= Beginning of Section =

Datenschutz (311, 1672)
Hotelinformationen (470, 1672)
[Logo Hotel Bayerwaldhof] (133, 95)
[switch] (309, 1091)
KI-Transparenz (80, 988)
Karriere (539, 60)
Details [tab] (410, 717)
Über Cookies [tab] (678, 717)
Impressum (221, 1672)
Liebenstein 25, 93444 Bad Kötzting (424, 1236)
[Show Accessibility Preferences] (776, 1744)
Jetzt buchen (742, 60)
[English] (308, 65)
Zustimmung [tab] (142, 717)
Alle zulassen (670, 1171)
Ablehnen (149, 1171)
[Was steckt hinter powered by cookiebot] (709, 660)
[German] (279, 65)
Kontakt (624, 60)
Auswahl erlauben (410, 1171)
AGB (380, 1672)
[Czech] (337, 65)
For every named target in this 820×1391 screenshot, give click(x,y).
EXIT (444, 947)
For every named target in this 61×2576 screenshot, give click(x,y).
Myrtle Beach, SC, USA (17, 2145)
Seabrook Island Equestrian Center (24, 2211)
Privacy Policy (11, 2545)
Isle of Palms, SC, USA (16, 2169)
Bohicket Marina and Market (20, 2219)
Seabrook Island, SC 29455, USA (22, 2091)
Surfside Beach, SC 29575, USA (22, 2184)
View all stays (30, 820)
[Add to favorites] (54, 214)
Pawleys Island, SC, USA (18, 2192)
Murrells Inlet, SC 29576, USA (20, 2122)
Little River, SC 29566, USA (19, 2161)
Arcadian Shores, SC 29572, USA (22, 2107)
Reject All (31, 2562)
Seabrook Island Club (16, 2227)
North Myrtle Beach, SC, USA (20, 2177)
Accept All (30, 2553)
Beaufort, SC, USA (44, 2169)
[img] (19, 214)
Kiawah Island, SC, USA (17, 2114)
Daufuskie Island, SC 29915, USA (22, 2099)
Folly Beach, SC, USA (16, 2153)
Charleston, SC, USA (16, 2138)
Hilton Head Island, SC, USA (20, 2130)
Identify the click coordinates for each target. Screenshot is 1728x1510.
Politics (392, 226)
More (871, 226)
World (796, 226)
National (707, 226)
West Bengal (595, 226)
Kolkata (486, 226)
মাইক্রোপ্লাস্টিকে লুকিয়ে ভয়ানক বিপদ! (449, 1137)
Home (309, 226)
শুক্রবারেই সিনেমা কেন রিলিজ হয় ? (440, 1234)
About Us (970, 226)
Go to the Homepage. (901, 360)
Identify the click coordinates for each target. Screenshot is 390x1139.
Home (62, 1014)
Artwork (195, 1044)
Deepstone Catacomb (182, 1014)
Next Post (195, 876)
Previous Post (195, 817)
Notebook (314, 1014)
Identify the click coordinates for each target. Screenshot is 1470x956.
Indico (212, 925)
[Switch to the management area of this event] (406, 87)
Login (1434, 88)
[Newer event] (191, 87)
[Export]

= End of Section =

§ To do: Where a line of the records contains the word "click", copy that line.

§ Response:
For every named target in this 820×1391 screenshot, give click(x,y).
For every named target in this 61×2576 screenshot, give click(x,y).
Identify the click coordinates for each target. Screenshot is 1728x1510.
Identify the click coordinates for each target. Screenshot is 390x1139.
Identify the click coordinates for each target. Screenshot is 1470x956.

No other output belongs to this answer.